“When West Virginia became a state in 1863, the Capitol building was at the Linsly Institute in Wheeling. In 1870, the State Legislature designated Charleston as the Capital city. Citizens of Kanawha County provided a packet, Mountain Boy, to move all state records and properties down the Ohio River and up the Kanawha River to their new home in Charleston.
“In 1875, the Legislature voted to return the Capital to Wheeling. This was appealed by the citizens of Charleston and finally settled by the West Virginia Supreme Court of Appeals on September 13 in favor of Wheeling. However, state officials had boarded the steamers Emma Graham and Chesapeake on May 21 to start their trip to Wheeling. State archives and records did not arrive in Wheeling until late September aboard the Iron Valley steamer. This caused state government to be at a standstill for four months. On December 14, 1876, the city of Wheeling presented West Virginia with a new stone structure costing $120,000.

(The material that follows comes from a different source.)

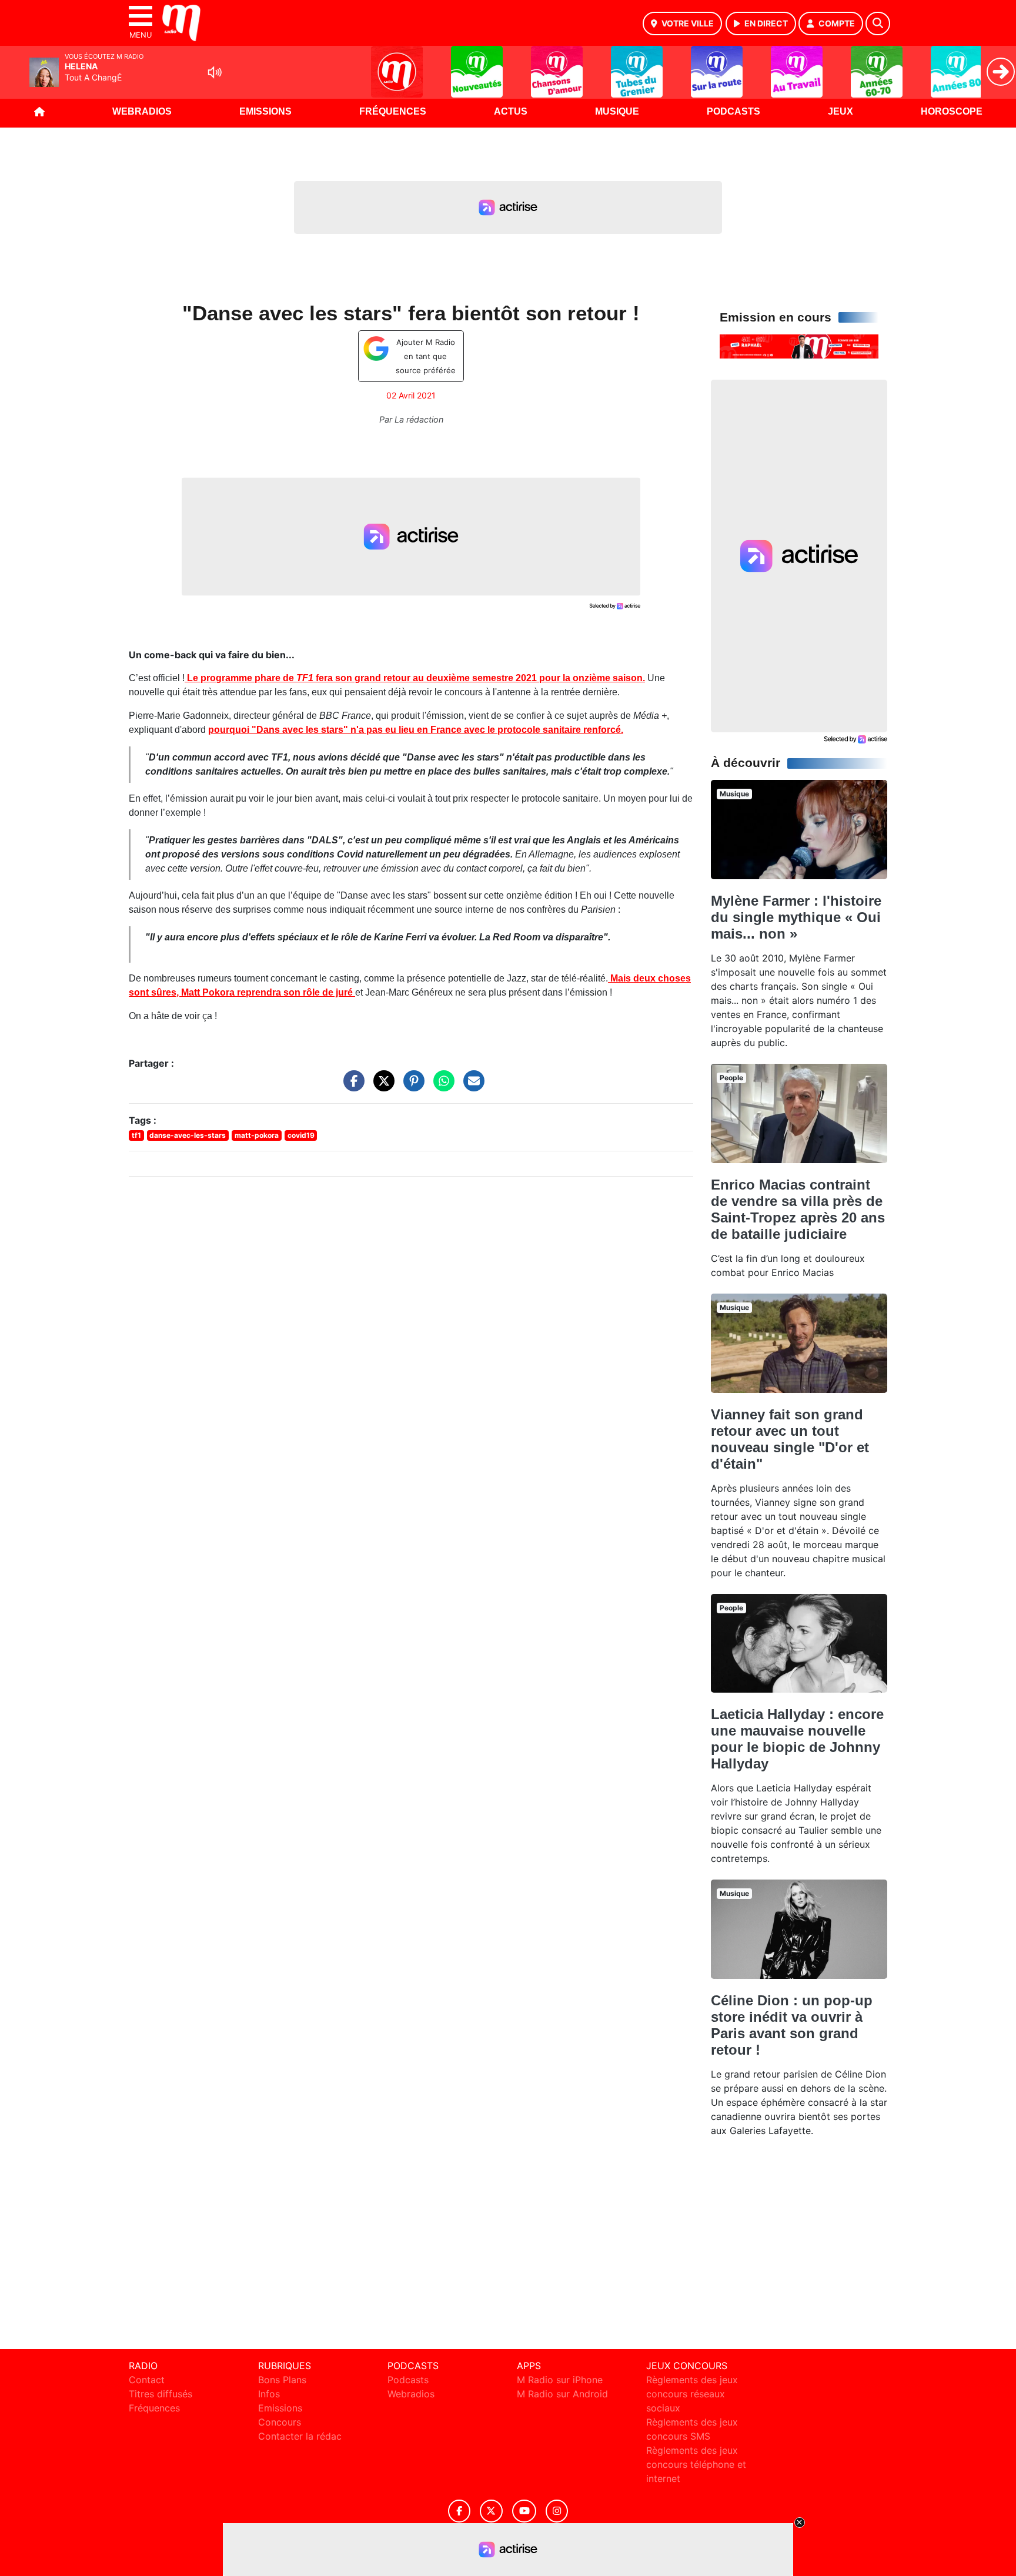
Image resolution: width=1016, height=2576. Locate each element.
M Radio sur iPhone (560, 2380)
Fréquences (392, 111)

“The Legislature struck once more in 1877 and ordered an election to be held on August 7 for the citizens of West Virginia to select a permanent location for the Capital. The vote was between Charleston, Martinsburg and Clarksburg. Thirty days after the election, Henry M. Mathews proclaimed that after eight years, Charleston would be the government’s permanent seat. State officials again boarded the Chesapeake in May 1885 to move from Wheeling to Charleston. The steam towboat, Belle Prince, towed the barge, Nick Crewley, with its cargo of state records, papers and library.
“The new Capitol opened on May 1, 1885, and served for 36 years until its destruction by fire on January 3, 1921. Ammunition, bought by the West Virginia State Police two years before, was stored on the top floor of the building. The ammunition had been purchased for use in the coal field disputes which had threatened to erupt into civil war. Supposedly several machine guns and rifles were also stored in the Capitol. The heat from the fire set off the ammunition and sent onlookers running in every direction. Smoke could be seen for miles. While firefighters were fighting the fire, two men mounted one of the fire trucks and took off for a joyride around Charleston. Police chased the men and arrested them.
“A cry went out again to move the Capital, with Clarksburg, Parkersburg and Huntington expressing interest. State officials authorized the building of a temporary capitol in Charleston one week after the fire. This building was constructed in 42 working days and lasted for six years. The “Pasteboard Capitol,” as it was known due to its construction of clapboard and wallboard, was destroyed by fire of unknown origin, on March 2, 1927. Luckily, the Legislature had authorized the construction of the present Capitol on the north bank of the Kanawha River in 1921. This building was completed in 1932 at a cost of $10 million.”